W każdym Zuiku pierścień przysłony jest przedłużeniem symulatora przysłony. Rozkładałem niestety tylko jedną sztukę 1,4. Rozkładałem również zbudowaną niczym zegarek, Mamiyę RZ67 pomyślnie naprawiając wał przeniesienia napędu naciągu migawki w bagnecie, lecz zupełnie nie wiem co miałbym tym udowodnić.
Przykład z zaciemnianiem obrazu matówki po wyjściu z osi wizjera miał zobrazować to, że nie jest ona zwykłą plastikową płytką.

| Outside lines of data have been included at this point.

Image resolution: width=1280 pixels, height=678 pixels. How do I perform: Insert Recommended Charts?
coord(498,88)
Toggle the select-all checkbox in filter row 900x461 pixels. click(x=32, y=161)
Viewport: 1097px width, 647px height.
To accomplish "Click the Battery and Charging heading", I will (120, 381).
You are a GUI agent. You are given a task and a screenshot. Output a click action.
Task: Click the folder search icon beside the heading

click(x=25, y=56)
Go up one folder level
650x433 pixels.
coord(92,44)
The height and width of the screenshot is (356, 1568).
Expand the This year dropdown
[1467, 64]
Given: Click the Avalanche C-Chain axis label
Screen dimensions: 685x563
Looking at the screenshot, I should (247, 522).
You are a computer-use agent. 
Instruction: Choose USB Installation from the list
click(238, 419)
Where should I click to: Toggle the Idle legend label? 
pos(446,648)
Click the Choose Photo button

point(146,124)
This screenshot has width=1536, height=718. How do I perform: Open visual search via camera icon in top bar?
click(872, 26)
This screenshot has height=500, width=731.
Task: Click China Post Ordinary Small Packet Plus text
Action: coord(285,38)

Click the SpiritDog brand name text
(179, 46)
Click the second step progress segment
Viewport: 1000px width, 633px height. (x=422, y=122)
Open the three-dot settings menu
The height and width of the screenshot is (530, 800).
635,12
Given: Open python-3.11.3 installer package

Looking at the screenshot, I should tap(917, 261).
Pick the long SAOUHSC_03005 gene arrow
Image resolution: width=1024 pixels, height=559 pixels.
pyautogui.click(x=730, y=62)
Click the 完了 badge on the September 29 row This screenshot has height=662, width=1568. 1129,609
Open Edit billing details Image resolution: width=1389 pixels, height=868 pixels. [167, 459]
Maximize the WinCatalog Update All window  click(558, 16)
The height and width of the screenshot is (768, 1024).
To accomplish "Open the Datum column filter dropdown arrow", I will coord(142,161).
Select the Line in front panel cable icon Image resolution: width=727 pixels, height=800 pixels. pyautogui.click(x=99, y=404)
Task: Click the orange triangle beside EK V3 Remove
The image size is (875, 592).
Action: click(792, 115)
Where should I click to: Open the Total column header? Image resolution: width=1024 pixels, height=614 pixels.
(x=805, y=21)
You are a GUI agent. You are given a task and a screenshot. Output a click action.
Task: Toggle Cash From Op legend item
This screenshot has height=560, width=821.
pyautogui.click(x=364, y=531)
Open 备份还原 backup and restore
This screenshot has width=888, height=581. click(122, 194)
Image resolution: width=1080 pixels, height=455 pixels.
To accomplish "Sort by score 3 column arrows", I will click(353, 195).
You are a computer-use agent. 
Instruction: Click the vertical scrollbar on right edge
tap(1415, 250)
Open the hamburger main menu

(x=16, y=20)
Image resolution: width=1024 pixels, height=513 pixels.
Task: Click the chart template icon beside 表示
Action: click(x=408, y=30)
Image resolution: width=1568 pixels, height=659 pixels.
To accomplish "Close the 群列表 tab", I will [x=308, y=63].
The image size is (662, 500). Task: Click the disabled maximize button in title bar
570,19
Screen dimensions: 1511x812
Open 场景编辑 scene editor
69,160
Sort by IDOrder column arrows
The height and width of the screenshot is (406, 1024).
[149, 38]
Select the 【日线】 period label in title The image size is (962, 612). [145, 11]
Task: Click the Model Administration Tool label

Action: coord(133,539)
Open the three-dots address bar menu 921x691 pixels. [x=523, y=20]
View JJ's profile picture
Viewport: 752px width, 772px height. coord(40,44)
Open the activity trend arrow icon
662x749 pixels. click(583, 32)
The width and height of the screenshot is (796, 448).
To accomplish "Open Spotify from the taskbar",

Szczerze mówiąc może to faktycznie nie tylko kwestia Fresnela, ale i budowy drugiej strony matówki, zapewne jakieś odpowiednie mikro-soczewki... coś tego typu. Tak dogłębnie nie wnikałem. W każdym razie wiem swoje- nie z artykułów Westfall'a itp. Zwykle drążę temat na własną rękę. Dwa lata analoga z którym nie musiałem się obchodzić jak z jajkiem, ale dosłownie rozbierając i poznając zasady działania każdego elementu, dały mi jakąś tam wiedzę.
Kończę udzielanie się w tym wątku.
Podsumowując (wg. mnie):
1. Matówka (wszystkie obecne- bardzo jasne) nie transmituje do oka/światłomierza całego światła obiektywu, ani nie robi tego w sposób proporcjonalny do przymknięcia obiektywu.
2. To sprawdziłem dziś doświadczalnie przy pomocy: Tessara 50/2.8, Pentacona 50/1.8, Porsta 55/2.8, Zuika 14-54 i różnych przysłon na tychże. Rodzaj obiektywu nie ma miał wpływu na ekspozycję. Dla stałych parametrów matryca w centrum rejestrowała praktycznie to samo.
EDIT: A mam na czym testować![]()
Drugi test: EOS D60 + 50/1.8 (jakże analogowa konstrukcja) oraz wykonanie zdjęć na różnych przysłonach z podłączoną elektroniką obiektywu jak i odłączoną (z wcześniejszym domknięciem przysłony przez przytrzymanie przycisku podglądu dof + lekkie wykręcenie obiektywu).
Wynik- taka sama ekspozycja.
A problemy wynikające z konstrukcji matrycy (większe winietowanie i aberracje), zwykle dają o sobie znać znacznie dalej od osi optycznej i nie zawsze jest tak tragicznie.